▶ [Exercise objective]
Copy the records word for word, starting with the line that contains "Collapse the .v-banner" and going on through the line that contains "The image size is (1568, 482). pos(408,241)".

▶ [Stored data]
— Begin —

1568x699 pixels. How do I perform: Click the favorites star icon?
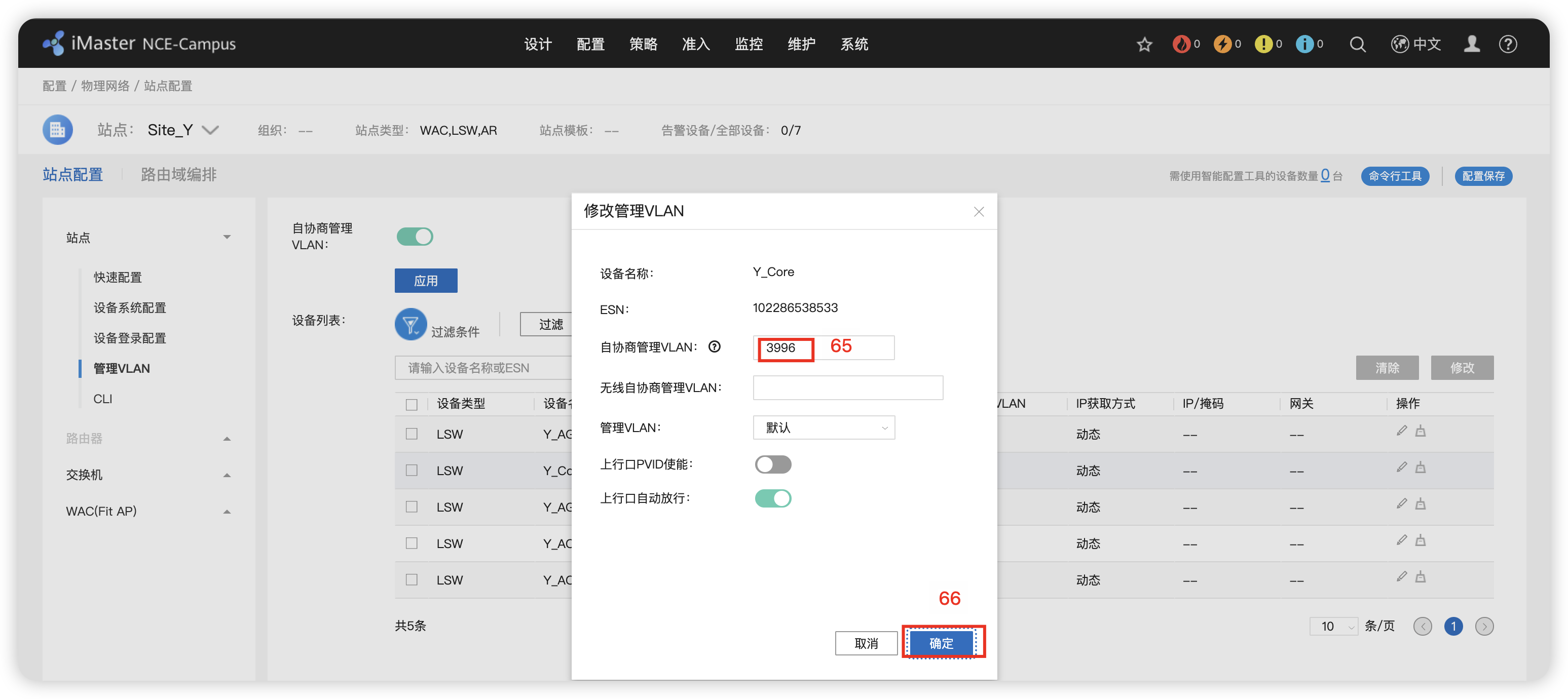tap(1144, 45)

— End —
— Begin —

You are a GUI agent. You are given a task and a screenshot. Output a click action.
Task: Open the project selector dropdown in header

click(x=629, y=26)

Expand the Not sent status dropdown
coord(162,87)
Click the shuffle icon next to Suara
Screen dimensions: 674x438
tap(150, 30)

— End —
— Begin —

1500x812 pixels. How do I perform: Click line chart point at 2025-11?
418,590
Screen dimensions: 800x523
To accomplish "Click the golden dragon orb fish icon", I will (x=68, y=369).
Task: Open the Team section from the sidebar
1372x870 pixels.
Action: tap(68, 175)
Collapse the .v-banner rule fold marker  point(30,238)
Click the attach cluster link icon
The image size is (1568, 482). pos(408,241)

— End —

▶ [Task response]
Collapse the .v-banner rule fold marker  point(30,238)
Click the attach cluster link icon
The image size is (1568, 482). pos(408,241)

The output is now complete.